======== AVAILABLE DATA

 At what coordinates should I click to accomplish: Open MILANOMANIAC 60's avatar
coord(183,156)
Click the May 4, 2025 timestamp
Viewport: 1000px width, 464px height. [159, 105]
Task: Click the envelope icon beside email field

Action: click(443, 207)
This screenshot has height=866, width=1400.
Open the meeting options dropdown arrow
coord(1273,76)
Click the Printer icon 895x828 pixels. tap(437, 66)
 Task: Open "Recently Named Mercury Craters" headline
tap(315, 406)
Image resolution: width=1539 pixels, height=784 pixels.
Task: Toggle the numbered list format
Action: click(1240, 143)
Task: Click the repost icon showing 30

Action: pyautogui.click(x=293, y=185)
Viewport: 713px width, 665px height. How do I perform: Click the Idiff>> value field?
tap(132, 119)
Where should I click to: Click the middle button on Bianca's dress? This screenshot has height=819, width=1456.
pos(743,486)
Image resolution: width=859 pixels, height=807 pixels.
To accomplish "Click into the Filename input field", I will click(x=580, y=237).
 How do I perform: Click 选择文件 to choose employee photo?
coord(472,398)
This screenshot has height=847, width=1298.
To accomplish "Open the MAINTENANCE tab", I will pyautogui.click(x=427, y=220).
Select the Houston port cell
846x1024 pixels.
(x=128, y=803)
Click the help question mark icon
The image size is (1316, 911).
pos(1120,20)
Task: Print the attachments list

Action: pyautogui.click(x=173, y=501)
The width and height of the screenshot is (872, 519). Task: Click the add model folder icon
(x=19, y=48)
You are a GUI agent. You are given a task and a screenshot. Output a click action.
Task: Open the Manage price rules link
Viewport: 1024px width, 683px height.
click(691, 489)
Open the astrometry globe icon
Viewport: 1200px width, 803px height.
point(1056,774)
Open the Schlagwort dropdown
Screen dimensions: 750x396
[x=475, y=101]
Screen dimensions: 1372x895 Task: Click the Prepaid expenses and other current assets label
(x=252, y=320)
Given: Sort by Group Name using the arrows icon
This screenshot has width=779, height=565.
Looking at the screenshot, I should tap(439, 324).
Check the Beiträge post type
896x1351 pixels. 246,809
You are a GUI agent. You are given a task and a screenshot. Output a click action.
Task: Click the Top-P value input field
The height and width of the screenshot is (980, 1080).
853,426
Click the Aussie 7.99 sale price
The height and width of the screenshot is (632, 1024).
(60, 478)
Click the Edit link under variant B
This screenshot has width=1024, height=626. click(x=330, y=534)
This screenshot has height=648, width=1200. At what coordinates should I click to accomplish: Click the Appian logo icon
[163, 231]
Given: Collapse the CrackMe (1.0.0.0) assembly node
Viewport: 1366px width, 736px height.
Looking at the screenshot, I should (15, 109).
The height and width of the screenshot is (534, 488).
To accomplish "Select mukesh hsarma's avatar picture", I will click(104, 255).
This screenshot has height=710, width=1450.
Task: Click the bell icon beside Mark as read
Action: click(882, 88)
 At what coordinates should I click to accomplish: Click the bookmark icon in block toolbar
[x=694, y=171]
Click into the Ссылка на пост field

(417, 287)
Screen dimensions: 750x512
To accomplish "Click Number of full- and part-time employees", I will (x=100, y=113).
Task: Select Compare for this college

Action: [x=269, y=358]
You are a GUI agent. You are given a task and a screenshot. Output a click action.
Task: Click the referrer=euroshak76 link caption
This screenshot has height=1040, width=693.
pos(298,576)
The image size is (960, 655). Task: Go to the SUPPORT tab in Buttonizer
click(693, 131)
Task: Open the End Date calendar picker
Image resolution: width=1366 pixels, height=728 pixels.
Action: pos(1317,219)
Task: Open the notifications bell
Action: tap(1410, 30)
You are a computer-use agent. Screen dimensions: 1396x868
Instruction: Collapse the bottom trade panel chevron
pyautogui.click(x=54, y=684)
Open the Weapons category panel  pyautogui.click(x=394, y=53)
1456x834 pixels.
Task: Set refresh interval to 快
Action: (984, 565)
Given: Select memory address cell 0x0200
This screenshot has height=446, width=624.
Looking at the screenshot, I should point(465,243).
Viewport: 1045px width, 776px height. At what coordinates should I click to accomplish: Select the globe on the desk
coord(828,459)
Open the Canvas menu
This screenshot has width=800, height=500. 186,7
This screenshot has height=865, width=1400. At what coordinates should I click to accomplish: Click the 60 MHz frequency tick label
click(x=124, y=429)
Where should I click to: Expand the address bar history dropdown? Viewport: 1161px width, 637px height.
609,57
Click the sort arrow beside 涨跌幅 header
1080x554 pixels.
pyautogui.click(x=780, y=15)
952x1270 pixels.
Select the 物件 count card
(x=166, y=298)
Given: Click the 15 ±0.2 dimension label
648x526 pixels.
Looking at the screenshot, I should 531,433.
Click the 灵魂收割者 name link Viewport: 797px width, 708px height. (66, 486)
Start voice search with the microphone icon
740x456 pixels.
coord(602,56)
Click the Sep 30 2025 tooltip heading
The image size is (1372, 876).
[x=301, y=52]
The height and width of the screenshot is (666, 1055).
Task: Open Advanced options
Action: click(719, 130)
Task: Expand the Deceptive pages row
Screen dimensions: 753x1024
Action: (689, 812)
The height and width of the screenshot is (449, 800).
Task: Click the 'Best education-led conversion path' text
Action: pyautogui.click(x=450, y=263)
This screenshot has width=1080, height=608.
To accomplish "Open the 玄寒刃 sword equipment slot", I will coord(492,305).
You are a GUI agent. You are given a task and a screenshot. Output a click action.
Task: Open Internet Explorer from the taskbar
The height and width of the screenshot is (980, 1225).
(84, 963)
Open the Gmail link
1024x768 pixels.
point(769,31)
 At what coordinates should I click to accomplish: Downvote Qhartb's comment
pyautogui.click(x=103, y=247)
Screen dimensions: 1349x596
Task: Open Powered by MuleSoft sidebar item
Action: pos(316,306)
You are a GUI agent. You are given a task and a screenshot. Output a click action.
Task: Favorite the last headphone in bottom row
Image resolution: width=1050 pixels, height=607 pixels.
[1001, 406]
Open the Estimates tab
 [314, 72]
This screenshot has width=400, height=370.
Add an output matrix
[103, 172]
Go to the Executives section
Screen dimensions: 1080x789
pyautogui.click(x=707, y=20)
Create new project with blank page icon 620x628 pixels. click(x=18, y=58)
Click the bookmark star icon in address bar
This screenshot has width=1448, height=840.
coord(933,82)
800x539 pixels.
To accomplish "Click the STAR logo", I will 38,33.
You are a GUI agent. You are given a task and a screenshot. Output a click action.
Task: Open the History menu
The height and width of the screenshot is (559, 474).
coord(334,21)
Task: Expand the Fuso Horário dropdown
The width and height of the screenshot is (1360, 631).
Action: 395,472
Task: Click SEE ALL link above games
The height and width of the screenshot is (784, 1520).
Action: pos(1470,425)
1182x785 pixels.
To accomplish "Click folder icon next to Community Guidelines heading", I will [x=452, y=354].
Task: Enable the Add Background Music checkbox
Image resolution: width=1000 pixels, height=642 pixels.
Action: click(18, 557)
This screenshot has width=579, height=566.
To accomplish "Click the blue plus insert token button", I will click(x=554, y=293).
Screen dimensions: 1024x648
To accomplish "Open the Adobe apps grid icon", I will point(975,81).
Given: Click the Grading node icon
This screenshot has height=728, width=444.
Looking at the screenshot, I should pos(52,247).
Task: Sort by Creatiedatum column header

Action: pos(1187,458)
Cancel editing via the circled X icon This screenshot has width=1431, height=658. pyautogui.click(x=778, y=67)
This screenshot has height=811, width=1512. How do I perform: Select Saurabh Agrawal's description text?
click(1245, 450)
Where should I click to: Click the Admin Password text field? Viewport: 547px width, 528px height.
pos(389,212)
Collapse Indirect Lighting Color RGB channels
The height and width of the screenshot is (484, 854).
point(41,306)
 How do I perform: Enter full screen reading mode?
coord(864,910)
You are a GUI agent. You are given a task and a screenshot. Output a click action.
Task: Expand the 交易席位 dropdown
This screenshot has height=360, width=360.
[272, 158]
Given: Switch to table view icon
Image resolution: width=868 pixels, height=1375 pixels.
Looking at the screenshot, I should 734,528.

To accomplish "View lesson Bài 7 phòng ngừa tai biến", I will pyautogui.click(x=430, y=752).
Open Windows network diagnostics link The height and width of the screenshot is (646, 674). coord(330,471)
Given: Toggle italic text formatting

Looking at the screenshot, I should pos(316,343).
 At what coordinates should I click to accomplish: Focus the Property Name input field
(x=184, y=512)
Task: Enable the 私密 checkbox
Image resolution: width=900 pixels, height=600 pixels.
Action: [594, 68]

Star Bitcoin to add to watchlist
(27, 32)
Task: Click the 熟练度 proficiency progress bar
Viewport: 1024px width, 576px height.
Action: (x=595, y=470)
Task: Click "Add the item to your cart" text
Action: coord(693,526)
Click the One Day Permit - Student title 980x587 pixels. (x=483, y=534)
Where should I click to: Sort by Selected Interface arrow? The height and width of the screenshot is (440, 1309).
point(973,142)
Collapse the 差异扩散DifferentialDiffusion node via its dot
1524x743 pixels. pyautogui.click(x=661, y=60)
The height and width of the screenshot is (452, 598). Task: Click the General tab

================

From the records, determine the number of lines holding the word "Enable", and state that number only.

2